Hij lachte breeduit.
“Vera vertelde dat alle meisjes moesten werken om voor kost en inwoning te betalen. Behalve zij… Dat moet toch opgevallen zijn?”
Bewonderend keek ik hem aan. Ik had zuster Bernadette als bron van informatie eigenlijk al afgeschreven. Maar zoals hij het nu uit elkaar rafelde, zou het inderdaad best eens kunnen zijn dat zij zich op basis van deze informatie wel iets zou herinneren.
“Denk je dat ze iets los zal laten als ze wat weet?”

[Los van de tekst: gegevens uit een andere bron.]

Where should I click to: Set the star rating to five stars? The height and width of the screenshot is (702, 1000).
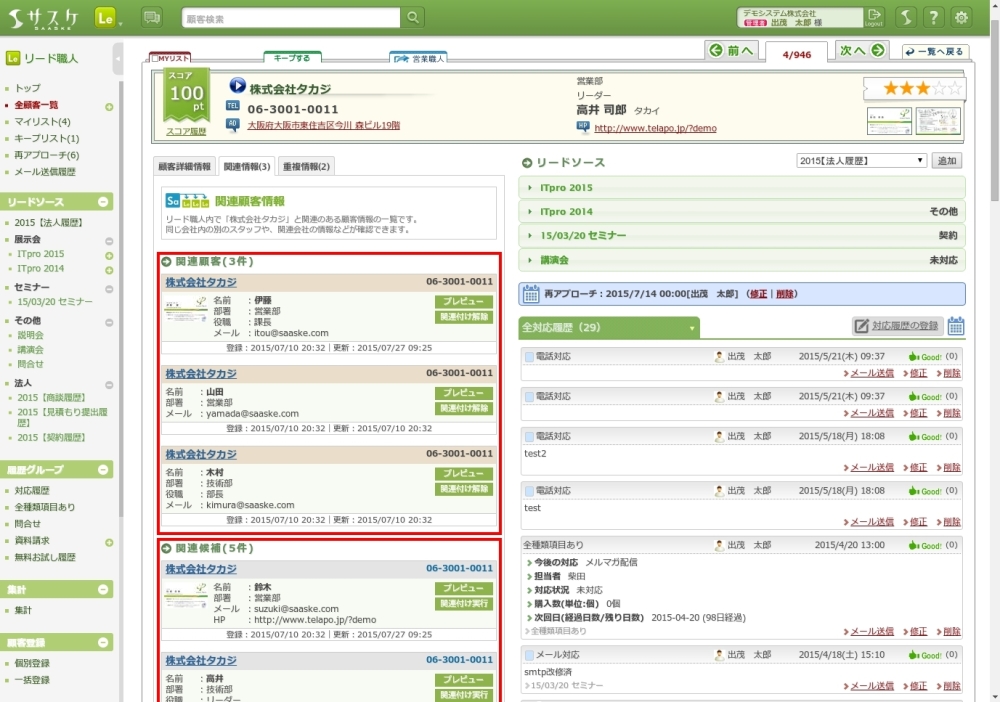point(955,89)
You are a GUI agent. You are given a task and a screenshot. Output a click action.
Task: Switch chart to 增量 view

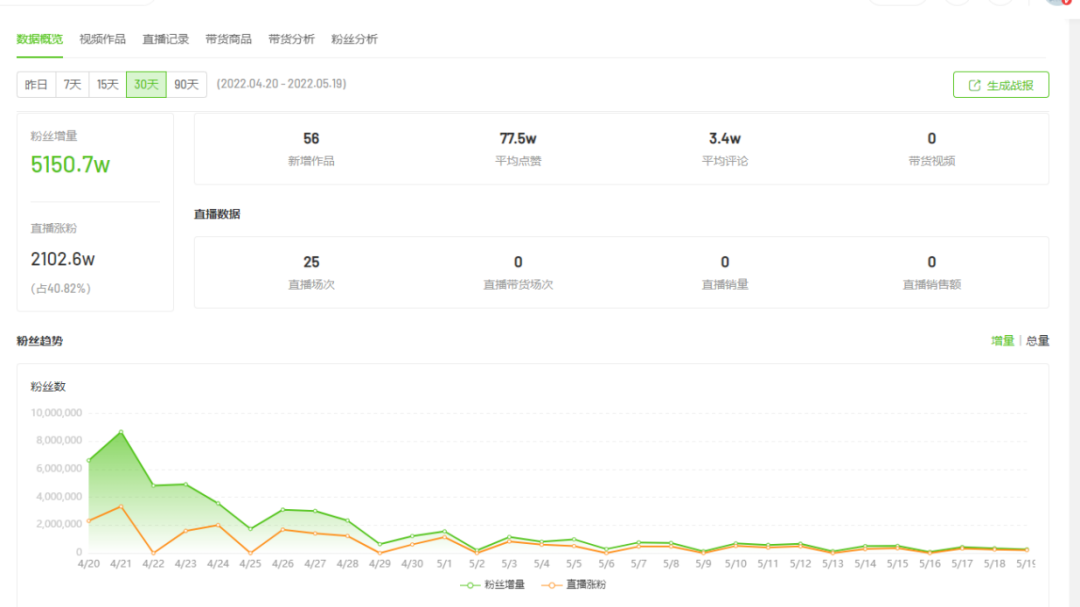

“Misschien niet, maar we kunnen het haar toch vragen? Hier komen we niet verder. Jouw opa laat toch niks los. Of heb jij een beter idee?”
Vragend keek hij me aan.

“Zolang we hier nog zijn, zouden we eens kunnen kijken of te achterhalen valt wie die filmpjes op You Tube heeft geplaatst. Misschien dat degene die dat heeft gedaan mijn opa kent,” opperde ik.
“Strak plan,” reageerde Sjors enthousiast. “Daar kunnen we morgen dan meteen mee beginnen… En dan kunnen we als we weer thuis zijn zuster Bernadette nog een keer opzoeken.”